The gamma rays emitted as the cesium-136 relaxes from this excited state could allow scientists to separate rare signals from background radioactivity. This can enable new measurements of solar neutrinos and more powerful searches for certain models of dark matter. However, searching for these events has been difficult due to a lack of reliable nuclear data for cesium-136. Researchers need to know the properties of cesium-136's excited states, which have never been measured for this isotope.

This research, appearing in Physical Review Letters, provides direct determination of the relevant data by measuring gamma-ray emission from cesium-136 produced in nuclear reactions at a particle accelerator. Importantly, this research reveals the existence of so-called "isomeric states"—excited states that exist for approximately 100ns before relaxing to the ground state.

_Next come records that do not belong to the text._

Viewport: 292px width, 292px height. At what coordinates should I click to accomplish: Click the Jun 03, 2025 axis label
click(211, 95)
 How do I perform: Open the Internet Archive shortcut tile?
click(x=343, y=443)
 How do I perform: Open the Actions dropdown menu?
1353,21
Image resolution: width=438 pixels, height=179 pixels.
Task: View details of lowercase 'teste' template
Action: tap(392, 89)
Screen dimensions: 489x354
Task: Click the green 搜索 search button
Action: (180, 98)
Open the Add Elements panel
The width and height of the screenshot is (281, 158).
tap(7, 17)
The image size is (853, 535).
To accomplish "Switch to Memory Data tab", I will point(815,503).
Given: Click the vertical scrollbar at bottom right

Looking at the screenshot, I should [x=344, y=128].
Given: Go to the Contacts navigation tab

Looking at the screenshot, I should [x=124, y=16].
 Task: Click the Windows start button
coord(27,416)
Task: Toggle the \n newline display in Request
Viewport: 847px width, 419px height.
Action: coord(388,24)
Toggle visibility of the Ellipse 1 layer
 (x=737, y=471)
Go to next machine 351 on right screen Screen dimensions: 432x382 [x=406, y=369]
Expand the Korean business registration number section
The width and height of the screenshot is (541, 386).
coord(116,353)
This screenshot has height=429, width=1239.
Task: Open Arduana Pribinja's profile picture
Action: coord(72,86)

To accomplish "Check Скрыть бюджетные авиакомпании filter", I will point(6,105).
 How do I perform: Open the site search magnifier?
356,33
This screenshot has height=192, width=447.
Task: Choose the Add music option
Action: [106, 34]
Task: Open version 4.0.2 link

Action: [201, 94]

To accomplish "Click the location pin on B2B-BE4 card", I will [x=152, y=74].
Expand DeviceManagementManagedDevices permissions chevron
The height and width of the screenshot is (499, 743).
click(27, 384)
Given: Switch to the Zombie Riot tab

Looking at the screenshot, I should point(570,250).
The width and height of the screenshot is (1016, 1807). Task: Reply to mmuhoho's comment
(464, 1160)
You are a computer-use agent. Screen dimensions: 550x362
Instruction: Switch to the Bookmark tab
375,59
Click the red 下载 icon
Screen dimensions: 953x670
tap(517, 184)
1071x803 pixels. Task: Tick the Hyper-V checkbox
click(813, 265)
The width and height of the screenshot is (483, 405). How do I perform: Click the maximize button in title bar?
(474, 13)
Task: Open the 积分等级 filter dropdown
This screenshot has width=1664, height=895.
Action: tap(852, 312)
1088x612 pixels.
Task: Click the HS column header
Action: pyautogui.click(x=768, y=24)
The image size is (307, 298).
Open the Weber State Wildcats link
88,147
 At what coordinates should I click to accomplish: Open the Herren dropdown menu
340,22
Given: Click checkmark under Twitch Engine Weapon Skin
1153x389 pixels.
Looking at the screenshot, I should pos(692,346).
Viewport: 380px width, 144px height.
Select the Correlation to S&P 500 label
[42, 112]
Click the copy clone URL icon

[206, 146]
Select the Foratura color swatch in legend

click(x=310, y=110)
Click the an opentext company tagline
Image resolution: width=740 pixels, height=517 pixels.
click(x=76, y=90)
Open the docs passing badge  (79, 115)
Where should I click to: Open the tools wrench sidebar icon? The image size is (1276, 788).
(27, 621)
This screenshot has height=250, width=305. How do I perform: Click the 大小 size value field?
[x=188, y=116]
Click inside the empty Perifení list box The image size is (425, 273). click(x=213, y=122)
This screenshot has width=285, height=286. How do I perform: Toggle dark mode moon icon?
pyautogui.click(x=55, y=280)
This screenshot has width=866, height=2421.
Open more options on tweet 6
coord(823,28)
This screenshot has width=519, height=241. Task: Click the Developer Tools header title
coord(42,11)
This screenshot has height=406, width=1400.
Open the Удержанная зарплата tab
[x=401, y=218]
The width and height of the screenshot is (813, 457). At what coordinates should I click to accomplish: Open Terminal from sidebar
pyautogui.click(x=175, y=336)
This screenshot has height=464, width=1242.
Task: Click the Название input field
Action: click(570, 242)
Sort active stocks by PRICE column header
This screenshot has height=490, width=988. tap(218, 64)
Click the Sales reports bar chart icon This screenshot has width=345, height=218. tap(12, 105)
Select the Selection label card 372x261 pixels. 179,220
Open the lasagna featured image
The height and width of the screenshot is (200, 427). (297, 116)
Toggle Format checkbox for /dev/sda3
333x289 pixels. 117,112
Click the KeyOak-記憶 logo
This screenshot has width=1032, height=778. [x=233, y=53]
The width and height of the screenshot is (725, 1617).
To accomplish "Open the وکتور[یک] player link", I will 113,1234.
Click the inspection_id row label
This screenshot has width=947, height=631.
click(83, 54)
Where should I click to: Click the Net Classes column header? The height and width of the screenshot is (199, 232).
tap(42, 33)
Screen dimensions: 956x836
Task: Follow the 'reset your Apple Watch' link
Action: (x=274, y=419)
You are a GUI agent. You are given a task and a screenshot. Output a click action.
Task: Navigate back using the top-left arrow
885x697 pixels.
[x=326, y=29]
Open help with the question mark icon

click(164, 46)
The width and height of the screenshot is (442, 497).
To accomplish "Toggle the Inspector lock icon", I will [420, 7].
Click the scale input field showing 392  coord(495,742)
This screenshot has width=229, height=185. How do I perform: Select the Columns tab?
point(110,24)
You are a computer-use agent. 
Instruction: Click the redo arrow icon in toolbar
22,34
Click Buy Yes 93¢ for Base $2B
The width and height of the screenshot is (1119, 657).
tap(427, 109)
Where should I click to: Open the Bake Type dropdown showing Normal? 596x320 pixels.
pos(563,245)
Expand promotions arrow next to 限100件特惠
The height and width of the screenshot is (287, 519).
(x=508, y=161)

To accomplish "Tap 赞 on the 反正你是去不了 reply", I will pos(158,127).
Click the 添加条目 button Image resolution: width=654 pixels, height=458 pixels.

In modern particle physics experiments, the delayed emission of gamma rays from these states will show up as a separate, distinct signal from the initial reaction. This creates a clear signature in the data that allows researchers to reject background noise and unambiguously identify these types of rare interactions.

A team of researchers from Lawrence Berkeley National Laboratory, the SLAC National Accelerator Laboratory, the University of North Carolina—Wilmington, and Duke University has performed new measurements of the excited states in cesium-136 using the tandem accelerator at the Triangle Universities Nuclear Laboratory (TUNL).

The researchers created the excited cesium-136 by bombarding a target of xenon-136 gas with a pulsed beam of protons. They detected the resulting gamma-ray emission using four high-purity germanium detectors surrounding the target.

The experiment measured both the energy of the gamma rays and their detection times relative to the beam pulse, allowing the team to reconstruct the level structure of the cesium-136 nucleus and to measure the lifetimes of the excited states involved in the gamma-ray emission. Two of the excited states are identified as nuclear isomers with lifetimes of 95 and 157 nanoseconds.

These data enable researchers for the first time to reliably model the emission of gamma rays induced by so-called "charged-current" nuclear interactions in large xenon detectors. This opens a new channel for detecting astrophysical neutrinos and possible dark matter candidates.

Several major experiments that are currently running (including LZ, XENONnT, and KAMLAND-Zen) can immediately begin searching for these events in their data. Next-generation experiments such as nEXO or XLZD, which will contain more xenon-136, may be uniquely sensitive to low-energy components of the solar neutrino spectrum such as neutrinos from the carbon-nitrogen-oxygen (CNO) cycle.